This would have been harmless enough, and even convenient both to
his queen and courtiers, had he been content to remain in the quietude
befitting a dead man; but to their annoyance he insisted upon having
the funeral ceremonies performed over him, and, to their inexpressible
perplexity, began to grow impatient, and to revile bitterly at them
for negligence and disrespect, in leaving him unburied. What was to be
done? To disobey the king's positive commands was monstrous in the
eyes of the obsequious courtiers of a punctilious court- but to obey
him, and bury him alive would be downright regicide!
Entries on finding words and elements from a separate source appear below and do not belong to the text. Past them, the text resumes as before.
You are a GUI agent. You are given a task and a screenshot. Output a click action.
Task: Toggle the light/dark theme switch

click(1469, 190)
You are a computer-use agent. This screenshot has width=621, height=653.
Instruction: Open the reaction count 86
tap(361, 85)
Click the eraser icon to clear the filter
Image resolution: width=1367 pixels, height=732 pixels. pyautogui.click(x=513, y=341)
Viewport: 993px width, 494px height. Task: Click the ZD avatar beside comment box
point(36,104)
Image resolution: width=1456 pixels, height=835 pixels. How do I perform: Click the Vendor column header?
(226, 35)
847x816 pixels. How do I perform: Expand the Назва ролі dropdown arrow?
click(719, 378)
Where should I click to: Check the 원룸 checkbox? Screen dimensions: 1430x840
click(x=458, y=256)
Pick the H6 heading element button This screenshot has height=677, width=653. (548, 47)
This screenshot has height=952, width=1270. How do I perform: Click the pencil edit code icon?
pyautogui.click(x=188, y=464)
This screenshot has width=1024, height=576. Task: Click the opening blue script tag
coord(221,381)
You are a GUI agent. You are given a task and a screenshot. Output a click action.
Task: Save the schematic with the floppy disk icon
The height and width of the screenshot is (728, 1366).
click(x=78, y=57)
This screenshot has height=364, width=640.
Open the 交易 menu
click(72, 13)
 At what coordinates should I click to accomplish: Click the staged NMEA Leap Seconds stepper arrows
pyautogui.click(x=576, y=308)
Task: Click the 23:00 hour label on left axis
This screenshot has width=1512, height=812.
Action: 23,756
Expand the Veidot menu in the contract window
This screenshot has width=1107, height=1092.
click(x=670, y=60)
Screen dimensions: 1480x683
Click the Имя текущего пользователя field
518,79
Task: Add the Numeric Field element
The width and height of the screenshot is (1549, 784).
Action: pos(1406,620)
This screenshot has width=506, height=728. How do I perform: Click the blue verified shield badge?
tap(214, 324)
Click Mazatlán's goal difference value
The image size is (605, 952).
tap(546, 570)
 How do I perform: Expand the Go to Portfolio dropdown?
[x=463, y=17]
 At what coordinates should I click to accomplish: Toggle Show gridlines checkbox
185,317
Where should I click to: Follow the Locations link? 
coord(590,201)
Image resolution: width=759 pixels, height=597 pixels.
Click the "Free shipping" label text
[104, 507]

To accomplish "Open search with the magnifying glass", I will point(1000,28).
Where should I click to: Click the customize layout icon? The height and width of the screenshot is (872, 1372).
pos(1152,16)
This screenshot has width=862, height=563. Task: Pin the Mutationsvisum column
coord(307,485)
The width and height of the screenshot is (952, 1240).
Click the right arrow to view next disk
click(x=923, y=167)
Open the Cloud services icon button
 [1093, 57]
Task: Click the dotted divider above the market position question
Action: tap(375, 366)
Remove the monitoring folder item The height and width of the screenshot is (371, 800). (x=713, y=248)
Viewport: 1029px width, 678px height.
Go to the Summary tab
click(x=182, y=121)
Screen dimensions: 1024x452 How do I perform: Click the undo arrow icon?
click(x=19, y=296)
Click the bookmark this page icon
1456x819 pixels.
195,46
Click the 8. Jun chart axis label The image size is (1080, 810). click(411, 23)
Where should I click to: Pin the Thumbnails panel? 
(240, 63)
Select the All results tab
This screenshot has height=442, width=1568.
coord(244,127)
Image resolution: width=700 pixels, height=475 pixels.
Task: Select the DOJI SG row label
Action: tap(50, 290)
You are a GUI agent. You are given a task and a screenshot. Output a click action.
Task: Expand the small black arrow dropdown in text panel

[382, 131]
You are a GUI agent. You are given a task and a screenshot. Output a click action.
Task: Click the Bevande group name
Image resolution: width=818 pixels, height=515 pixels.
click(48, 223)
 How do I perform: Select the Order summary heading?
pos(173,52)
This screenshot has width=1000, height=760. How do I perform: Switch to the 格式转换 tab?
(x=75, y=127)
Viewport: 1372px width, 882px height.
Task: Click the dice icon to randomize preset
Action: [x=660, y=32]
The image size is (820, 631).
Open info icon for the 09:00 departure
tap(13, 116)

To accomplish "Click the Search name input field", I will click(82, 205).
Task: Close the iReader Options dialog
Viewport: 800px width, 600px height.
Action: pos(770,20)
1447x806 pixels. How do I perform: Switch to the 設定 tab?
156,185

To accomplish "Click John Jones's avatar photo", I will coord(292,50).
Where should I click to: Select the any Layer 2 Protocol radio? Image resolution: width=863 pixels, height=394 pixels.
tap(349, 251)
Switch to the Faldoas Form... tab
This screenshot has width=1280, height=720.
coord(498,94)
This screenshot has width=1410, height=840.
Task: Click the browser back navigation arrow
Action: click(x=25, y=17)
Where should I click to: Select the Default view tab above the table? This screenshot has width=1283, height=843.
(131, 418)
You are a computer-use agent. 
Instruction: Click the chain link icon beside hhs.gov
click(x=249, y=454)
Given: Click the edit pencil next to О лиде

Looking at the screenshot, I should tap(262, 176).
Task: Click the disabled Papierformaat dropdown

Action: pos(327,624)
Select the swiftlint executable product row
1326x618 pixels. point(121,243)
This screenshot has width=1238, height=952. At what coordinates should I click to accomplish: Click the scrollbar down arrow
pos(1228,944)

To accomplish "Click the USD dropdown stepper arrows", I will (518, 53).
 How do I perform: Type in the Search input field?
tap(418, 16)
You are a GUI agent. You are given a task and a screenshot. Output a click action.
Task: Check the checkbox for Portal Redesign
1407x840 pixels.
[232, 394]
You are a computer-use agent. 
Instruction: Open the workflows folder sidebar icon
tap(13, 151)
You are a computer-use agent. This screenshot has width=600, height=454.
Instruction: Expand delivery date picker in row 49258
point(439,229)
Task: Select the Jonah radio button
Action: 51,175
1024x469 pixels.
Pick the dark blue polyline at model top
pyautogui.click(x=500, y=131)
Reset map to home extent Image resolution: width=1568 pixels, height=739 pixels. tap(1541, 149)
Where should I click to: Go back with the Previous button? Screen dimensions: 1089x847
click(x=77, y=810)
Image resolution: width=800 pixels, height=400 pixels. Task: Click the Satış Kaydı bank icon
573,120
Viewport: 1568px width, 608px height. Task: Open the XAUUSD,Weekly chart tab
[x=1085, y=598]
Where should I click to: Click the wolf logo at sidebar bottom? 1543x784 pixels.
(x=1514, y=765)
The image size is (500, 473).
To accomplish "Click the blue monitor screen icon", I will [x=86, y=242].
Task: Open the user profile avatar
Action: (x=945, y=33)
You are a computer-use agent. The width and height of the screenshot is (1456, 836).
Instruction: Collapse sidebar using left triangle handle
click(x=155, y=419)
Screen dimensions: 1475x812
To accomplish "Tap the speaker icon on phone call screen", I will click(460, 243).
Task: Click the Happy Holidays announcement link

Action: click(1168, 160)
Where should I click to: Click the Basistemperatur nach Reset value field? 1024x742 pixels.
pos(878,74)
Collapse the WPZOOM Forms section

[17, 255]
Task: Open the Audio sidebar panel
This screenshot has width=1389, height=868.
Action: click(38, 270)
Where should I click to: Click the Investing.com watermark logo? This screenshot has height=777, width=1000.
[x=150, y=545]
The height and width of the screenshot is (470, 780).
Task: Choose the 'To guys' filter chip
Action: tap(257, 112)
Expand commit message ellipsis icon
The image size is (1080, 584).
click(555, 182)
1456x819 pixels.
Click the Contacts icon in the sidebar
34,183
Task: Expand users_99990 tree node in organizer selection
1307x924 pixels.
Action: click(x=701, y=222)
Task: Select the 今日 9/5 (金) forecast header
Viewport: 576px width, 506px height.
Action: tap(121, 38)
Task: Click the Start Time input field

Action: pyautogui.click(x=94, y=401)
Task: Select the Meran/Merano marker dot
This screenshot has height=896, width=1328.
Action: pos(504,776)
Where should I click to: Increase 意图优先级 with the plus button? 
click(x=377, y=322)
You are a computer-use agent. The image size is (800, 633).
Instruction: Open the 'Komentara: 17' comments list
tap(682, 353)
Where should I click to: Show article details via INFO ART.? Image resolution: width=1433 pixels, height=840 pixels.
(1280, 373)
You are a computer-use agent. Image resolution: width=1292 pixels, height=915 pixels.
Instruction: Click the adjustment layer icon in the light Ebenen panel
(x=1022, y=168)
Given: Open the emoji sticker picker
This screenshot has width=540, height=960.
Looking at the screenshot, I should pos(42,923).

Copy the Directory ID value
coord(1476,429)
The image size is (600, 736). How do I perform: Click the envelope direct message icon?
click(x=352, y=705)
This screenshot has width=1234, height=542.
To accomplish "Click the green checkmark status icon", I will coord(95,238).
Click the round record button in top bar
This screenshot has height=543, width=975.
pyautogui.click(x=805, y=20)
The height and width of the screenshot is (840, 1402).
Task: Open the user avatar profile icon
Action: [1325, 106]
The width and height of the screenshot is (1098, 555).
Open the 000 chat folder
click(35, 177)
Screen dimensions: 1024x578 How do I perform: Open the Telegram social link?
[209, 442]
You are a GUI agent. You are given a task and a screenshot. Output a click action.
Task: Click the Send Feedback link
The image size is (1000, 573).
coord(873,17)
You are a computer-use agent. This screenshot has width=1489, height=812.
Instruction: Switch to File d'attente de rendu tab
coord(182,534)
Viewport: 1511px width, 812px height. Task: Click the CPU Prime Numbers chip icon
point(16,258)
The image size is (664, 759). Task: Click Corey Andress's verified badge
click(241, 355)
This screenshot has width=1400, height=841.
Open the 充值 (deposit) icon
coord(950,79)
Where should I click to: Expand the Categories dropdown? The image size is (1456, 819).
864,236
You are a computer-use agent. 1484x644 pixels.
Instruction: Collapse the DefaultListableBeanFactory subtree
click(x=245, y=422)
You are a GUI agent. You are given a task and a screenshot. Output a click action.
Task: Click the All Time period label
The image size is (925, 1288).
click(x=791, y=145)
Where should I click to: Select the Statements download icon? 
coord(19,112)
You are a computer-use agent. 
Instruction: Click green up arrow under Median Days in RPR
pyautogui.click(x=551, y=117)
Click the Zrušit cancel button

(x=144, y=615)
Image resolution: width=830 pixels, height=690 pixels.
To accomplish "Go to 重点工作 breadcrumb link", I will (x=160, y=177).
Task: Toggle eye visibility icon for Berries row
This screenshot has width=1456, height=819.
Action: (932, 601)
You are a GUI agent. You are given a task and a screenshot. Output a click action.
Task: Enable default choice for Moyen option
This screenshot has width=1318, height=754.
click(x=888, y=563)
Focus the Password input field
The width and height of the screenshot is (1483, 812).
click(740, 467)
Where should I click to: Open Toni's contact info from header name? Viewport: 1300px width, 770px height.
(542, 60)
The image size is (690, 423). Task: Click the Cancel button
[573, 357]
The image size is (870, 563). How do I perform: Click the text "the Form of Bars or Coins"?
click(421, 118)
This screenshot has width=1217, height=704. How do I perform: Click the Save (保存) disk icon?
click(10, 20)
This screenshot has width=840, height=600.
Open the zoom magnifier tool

In the midst of this fearful dilemma a rumor reached the court, of
the female minstrel who was turning the brains of all Andalusia. The
queen dispatched missions in all haste to summon her to St. Ildefonso,
where the court at that time resided.
Within a few days, as the queen with her maids of honor was
walking in those stately gardens, intended, with their avenues and
terraces and fountains, to eclipse the glories of Versailles, the
far-famed minstrel was conducted into her presence. The imperial
Elizabetta gazed with surprise at the youthful and unpretending
appearance of the little being that had set the world madding. She was
in her picturesque Andalusian dress, her silver lute in hand, and
stood with modest and downcast eyes, but with a simplicity and
freshness of beauty that still bespoke her "the Rose of the Alhambra.